**Trabajo por hacer:**
1. Según el texto sobre el Adviento, ¿qué clase de tiempo es el Adviento?
2. Escribe la continuación del texto sobre el Adviento a partir del punto en que se interrumpe.

**Fragmento:**
Primera lectura: Is 2,1-5
Salmo responsorial: Salmo 121
Segunda lectura: Rom 13,11-14
Evangelio: Mt 24, 37-44
Hoy, en este primer domingo de Adviento,
emprendemos el nuevo año litúrgico, en el que domingo a domingo celebraremos la
eucaristía reflexionando sobre las actitudes fundamentales y sobre el sentido
de la vida cristiana. El Adviento se nos presenta así como un tiempo de espera
del Dios que viene cada día a nuestra vida y que vendrá al final de los tiempos
en su segunda venida. Es, por tanto, un tiempo de esperanza activa. No se trata
de esperar preguntándonos qué va a pasar, sino más bien preguntándonos qué es
lo que tenemos que hacer.
Alrededor nuestro, en cambio, todo es preparación
comercial de la Navidad, con infinidad de cosas puestas al servicio de los
regalos, del consumismo, de la diversión... Implacable como el tiempo que
corre, el principio del Adviento señala la cuenta atrás hacia la tragedia del
comercio navideño. Ahora ya sabéis que tenéis que poneros a buscar regalos, a organizar
la cena de Navidad con su velada, sacar el abeto ecológico, mientras los buenos
comerciantes ya han empezado a exponer todo el instrumental “santaclausístico”

**Datos registrados:**
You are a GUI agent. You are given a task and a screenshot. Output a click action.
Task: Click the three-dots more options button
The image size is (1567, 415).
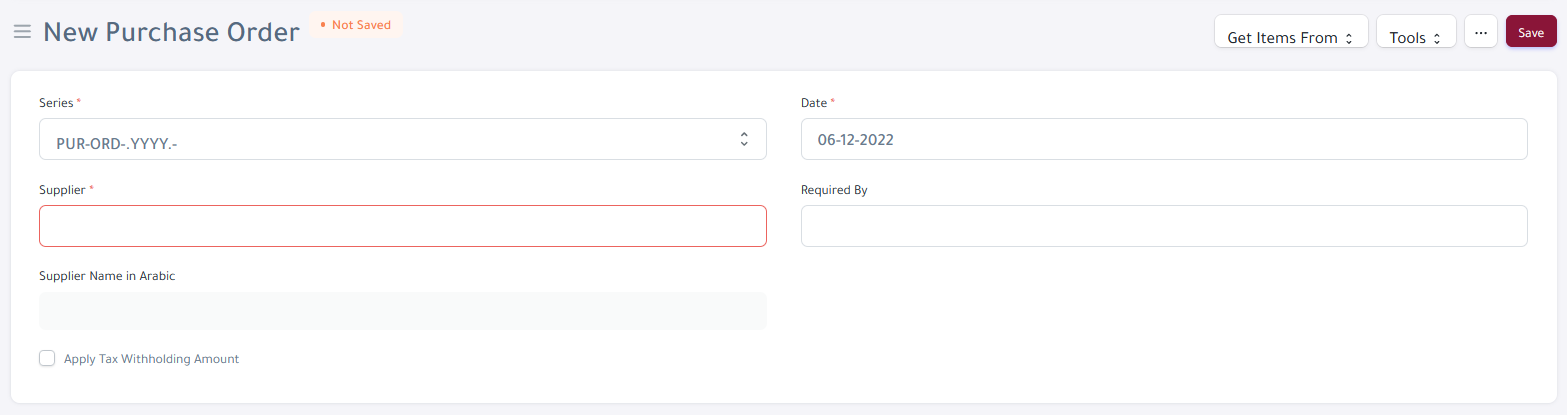point(1481,31)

**Las respuestas:**
1. Es un tiempo de esperanza activa.

2.
por si acaso alguien se olvidara de que en Navidad hay que hacer regalos, a costa
del sueldo que no basta para llegar a fin de mes porque, como se sabe, la
economía no nos deja.
Esto es ridículo: el Adviento, nacido litúrgicamente
para prepararse y esperar la Navidad, para convertir el corazón a la buena noticia
de un Dios que viene a comprometerse con nosotros, hoy se ha convertido en el
único instrumento posible para resistir y sobrevivir a ese otro nacimiento
consumista y comercial.
Y así es.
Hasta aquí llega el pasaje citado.